**Your task:** Beginning with the line that holds "Where should I", output every remaining line of the material below exactly, and include none of the pictures.

Data for this exercise Block Start

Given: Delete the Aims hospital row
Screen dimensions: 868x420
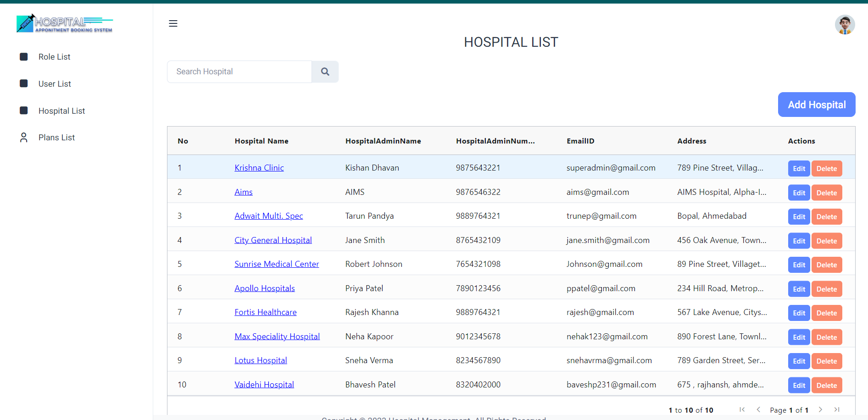Looking at the screenshot, I should pyautogui.click(x=826, y=193).
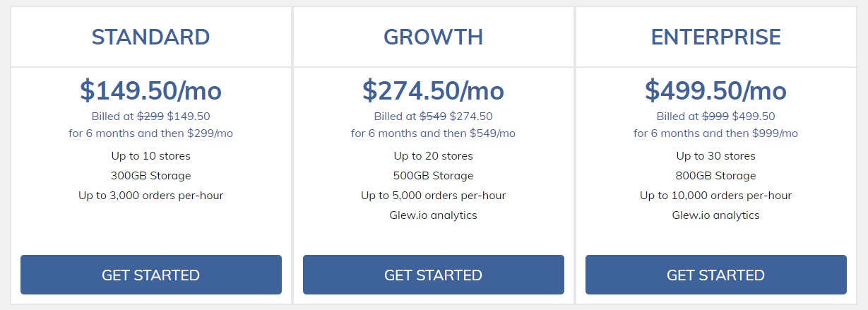The width and height of the screenshot is (868, 310).
Task: Click Glew.io analytics in Enterprise plan
Action: point(716,215)
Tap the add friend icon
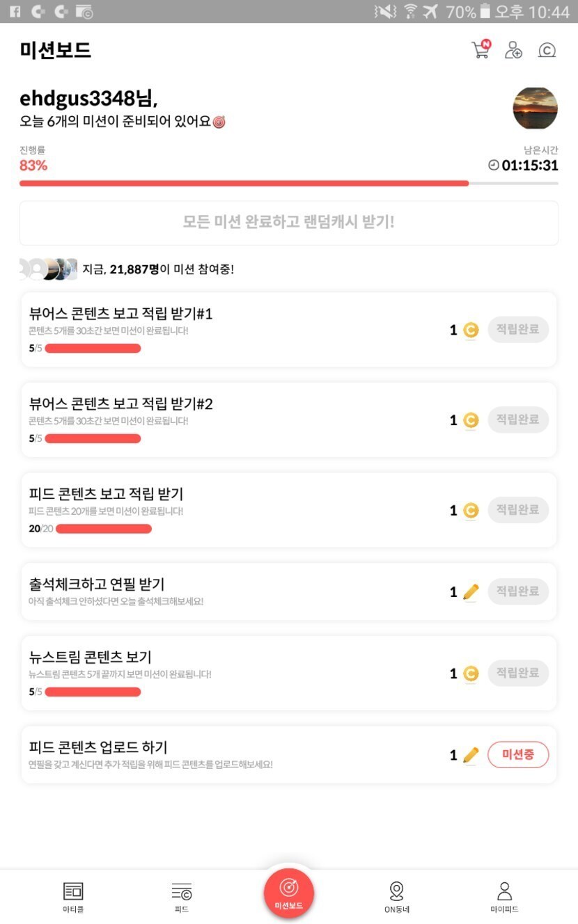Image resolution: width=578 pixels, height=924 pixels. 513,50
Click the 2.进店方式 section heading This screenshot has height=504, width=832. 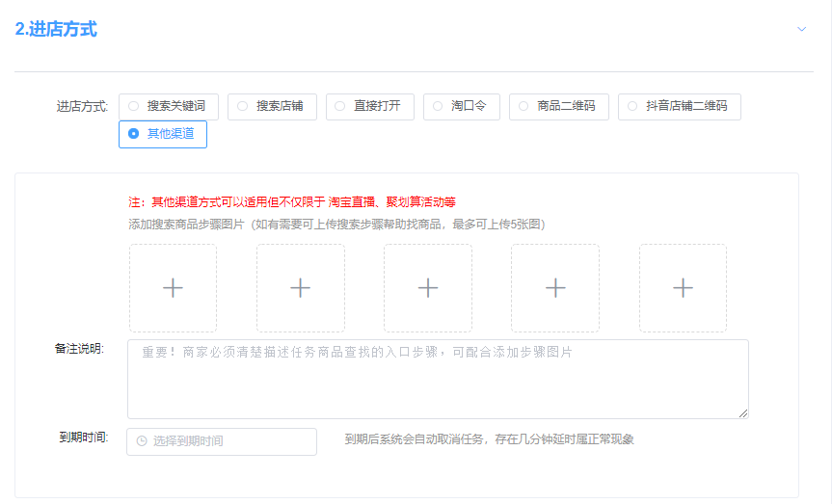pos(56,29)
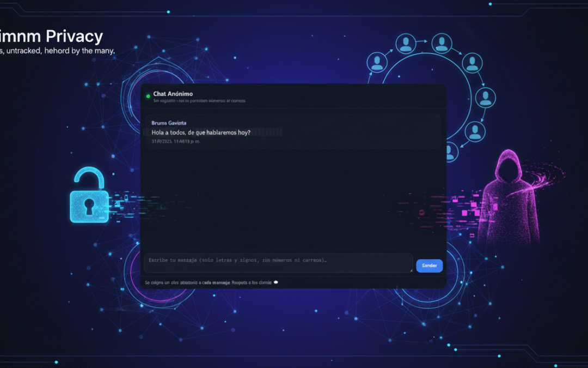Click the 'Privacy' page heading
The image size is (588, 368).
74,36
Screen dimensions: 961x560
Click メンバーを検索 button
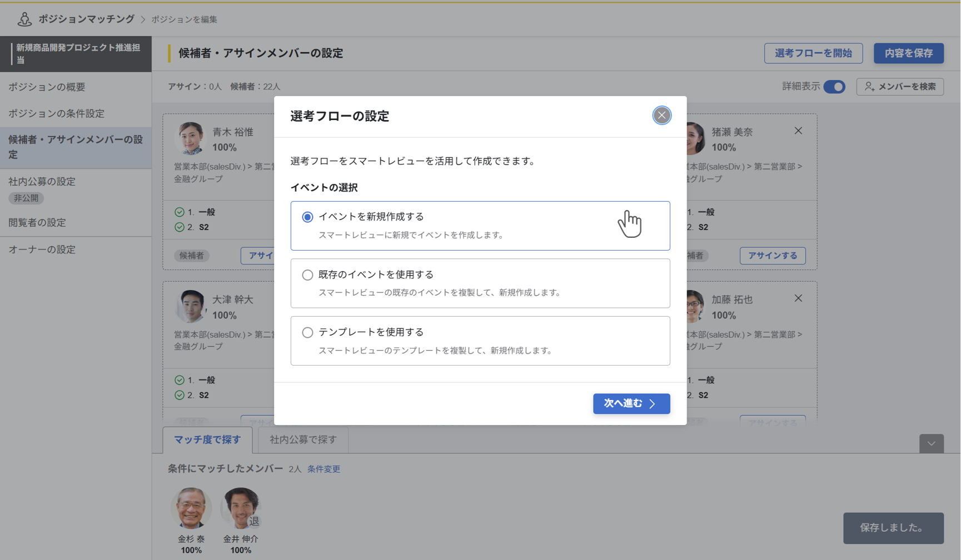click(900, 87)
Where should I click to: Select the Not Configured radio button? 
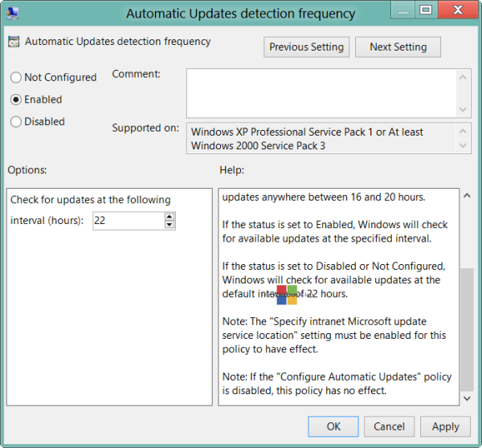tap(16, 78)
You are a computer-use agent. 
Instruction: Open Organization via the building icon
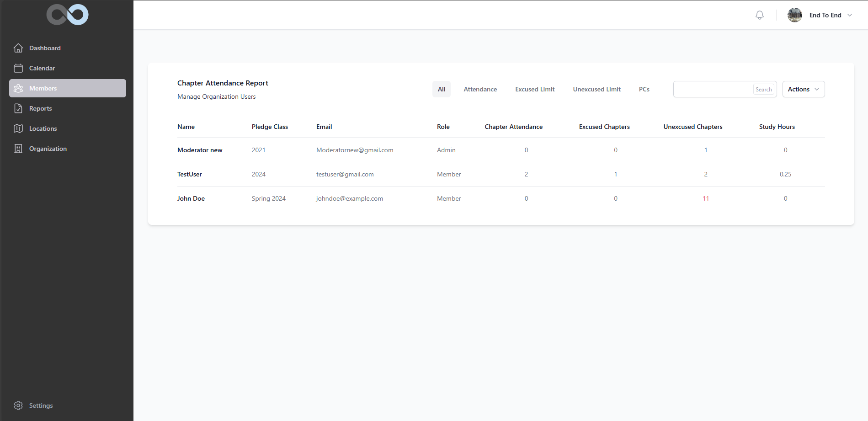coord(18,149)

Data for this exercise Block End

**Solution to this task:**
Where should I click to: Select the Not Configured radio button? 
tap(16, 78)
You are a computer-use agent. 
Instruction: Open Organization via the building icon
coord(18,149)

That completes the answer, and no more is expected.